1.0, 1.25, 1.3611111111111112, 1.4236111111111112, 1.4636111111111112, 1.4913888888888889,
1.511797052154195, 1.527422052154195, 1.5397677311665408, 1.5497677311665408, 
1.558032193976458, 1.5649766384209025, 1.5708937981842162, 1.5759958390005426, 
1.580440283444987, 1.584346533444987, 1.587806741057444, 1.5908931608105303, 
1.5936632439130234, 1.5961632439130233, 1.5984308176091684, 1.6004969333116477, 
1.6023872924798896, 1.6041234035910008, 1.6057234035910009, 1.6072026935318293, 
1.6085744356443121, 1.6098499458483937, 1.6110390064904865, 1.6121501176015975, ...
limit = 1.6449340668482264

sum of reciprocal powers of 2

$$ \sum_{n=1}^\infty \frac{1}{2^n} = 1 $$
print_for(accumulate(1/(2**n) for n in count(1)),20)
0.5, 0.75, 0.875, 0.9375, 0.96875, 0.984375, 0.9921875, 0.99609375, 0.998046875, 
0.9990234375, 0.99951171875, 0.999755859375, 0.9998779296875, 0.99993896484375, 
0.999969482421875, 0.9999847412109375, 0.9999923706054688, 0.9999961853027344, 
0.9999980926513672, 0.9999990463256836, ...

factorial

$$ \prod_{i=1}^n i = n! $$
print_for(accumulate((n for n in count(1)), operator.mul))
1, 2, 6, 24, 120, 720, 5040, 40320, 362880, 3628800, ...

a product for +++\pi+++

$$ \prod_{n=1}^\infty \left( \frac{4n^2}{4n^2-1} \right) = \frac{\pi}{2} $$
print_for(accumulate((1/(1-1/(4*n**2)) for n in count(1)), operator.mul),20)

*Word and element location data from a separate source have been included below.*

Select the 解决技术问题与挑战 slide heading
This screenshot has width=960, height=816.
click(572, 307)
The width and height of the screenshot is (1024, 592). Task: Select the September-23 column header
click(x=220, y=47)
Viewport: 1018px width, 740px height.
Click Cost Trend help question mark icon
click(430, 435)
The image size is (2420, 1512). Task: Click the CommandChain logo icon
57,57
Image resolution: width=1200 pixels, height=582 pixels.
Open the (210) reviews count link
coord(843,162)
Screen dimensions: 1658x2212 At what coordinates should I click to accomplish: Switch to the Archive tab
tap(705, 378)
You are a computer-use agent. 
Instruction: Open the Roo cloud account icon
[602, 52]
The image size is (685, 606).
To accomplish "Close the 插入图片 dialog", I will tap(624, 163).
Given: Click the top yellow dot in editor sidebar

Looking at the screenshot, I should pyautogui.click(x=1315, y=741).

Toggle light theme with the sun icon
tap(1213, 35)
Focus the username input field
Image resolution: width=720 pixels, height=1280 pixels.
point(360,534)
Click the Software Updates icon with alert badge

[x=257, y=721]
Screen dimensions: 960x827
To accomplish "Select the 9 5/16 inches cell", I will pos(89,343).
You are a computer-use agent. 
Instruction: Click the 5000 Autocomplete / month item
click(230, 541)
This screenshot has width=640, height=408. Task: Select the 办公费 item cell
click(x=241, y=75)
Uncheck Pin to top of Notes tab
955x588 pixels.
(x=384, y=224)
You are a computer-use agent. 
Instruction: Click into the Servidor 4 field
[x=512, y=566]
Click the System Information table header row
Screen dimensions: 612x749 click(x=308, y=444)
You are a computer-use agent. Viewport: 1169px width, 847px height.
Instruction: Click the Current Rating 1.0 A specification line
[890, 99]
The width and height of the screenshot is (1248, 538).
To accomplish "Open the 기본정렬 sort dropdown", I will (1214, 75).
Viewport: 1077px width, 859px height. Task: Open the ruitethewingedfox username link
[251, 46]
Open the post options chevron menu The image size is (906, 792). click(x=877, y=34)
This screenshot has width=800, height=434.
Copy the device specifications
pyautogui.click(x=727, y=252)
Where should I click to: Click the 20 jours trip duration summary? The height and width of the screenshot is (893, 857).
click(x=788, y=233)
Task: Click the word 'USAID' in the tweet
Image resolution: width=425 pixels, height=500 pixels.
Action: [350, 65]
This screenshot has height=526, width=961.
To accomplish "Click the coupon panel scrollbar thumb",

# it also converges rather slowly
print('limit =', math.pi/2)
1.3333333333333333, 1.422222222222222, 1.4628571428571429, 1.4860770975056687, 
1.5010879772784533, 1.51158509600068, 1.5193368144417092, 1.525294998027755, 
1.5300172735634447, 1.533851903321749, 1.5370275801402207, 1.539700671583943, 
1.5419817096159192, 1.5439510349155563, 1.5456684442981097, 1.5471793616434646, 
1.5485189108743247, 1.549714678373069, 1.5507886317191353, 1.5517584807696163, ...
limit = 1.5707963267948966
This is all very neat and nifty, and we have barely scratched the surface of what can be done. But that's probably (more than) enough for now.